We just got home tonight. I have to sort through all the pictures and memory cards to put together a little post about our family 4th.
But one thing I did on my 4th of July vacation that I haven't done in awhile. I read a book! I haven't had time to do that in ages!
What did I read? A true crime collection and I love these kinds of books.
It was a book my inlaws had laying around. Ann Rule's "Without Pity". I really like Ann Rule. I became familiar with her years ago when I worked at a bookstore. She is a Pacific Northwest author, and focuses her cases on those stories that aren't overplayed in the media (ie Scott Peterson and Mary Winkler) and that are in the Northwest.
I also appreciate her relationship with law enforcement and criminals. She gets the interviews that no one else gets. It rids her books of speculation, and she really strives to give you the facts, and not sensationalism.

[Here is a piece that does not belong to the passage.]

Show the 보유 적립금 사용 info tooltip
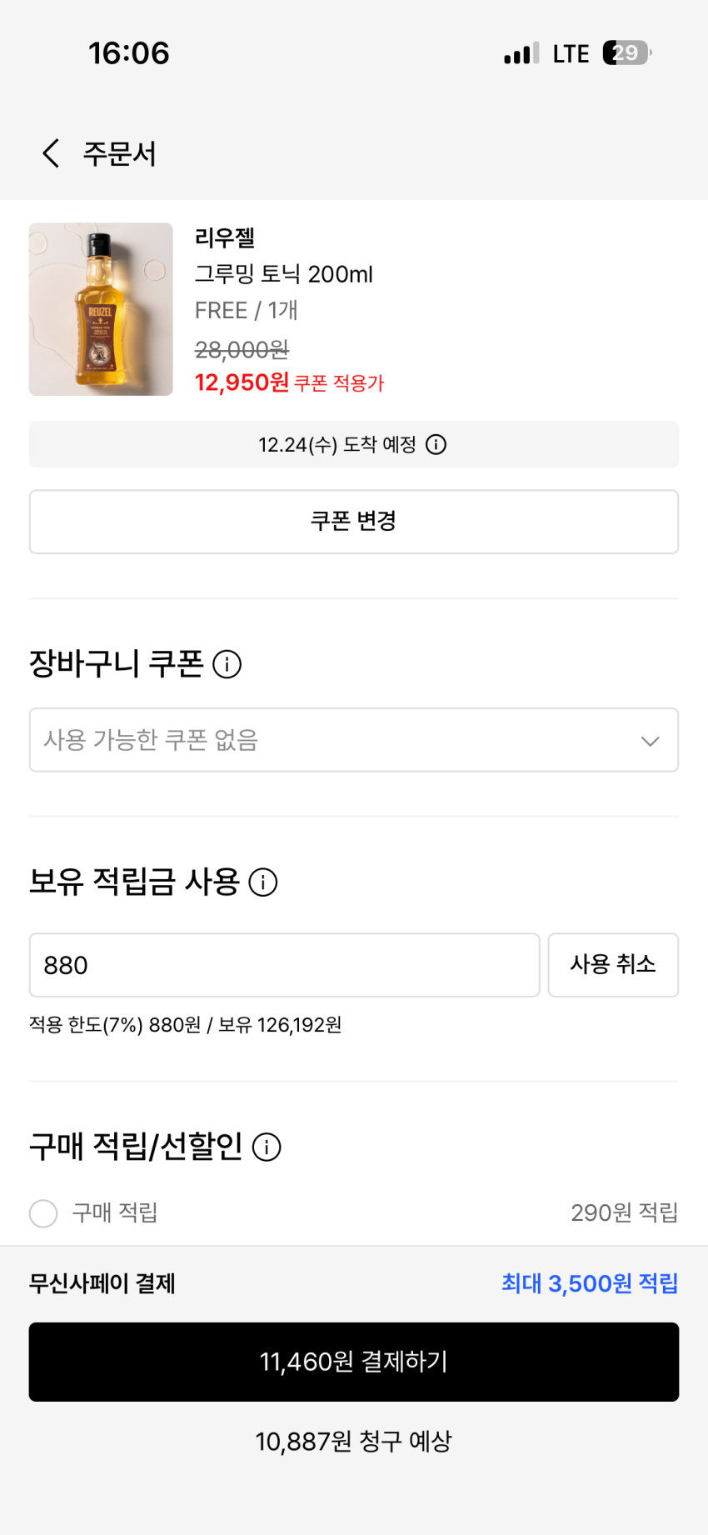The image size is (708, 1535). coord(263,882)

So this particular book is a collection of short cases that she has wanted to write about but didn't do a full book on. Now, I am maybe a little twisted. I like these kinds of stories. I love to watch "Forensic Files", "FBI Files", "The Investigators", "Cold Case", etc. I like crime stories for some reason. I know that isn't everyone's taste.
Here is what tripped me up just a bit about these ten stories. Nine of the ten of them were stories from Seattle and were freaky. The central theme in these stories were how someone who has been so normal suddenly changes on a dime and commits horrible crimes. The victims couldn't see it coming, and the victims were usually close family members. Most of them were this way.
The final story was the one that got me. It was the first time Ann Rule gave the facts about this case mainly to protect the one surviving victim. It was a murder/rape that happened in 1976 very close to where I live! That is what creeps me a bit about her stories, she suddenly starts describing streets and roads I have traveled on in the final story of this short story collection!
I don't know anything else about that case except what was in the story, and I have googled it and found nothing. The criminal in that case hasn't been paroled yet, but he goes up for parole occasionally. The prosecutors in that case go to the parole board on behalf of the victim, for her protection mainly.
Anyway, those stories are in my mind right now, and I should probably find a shallow, trashy romance novel now.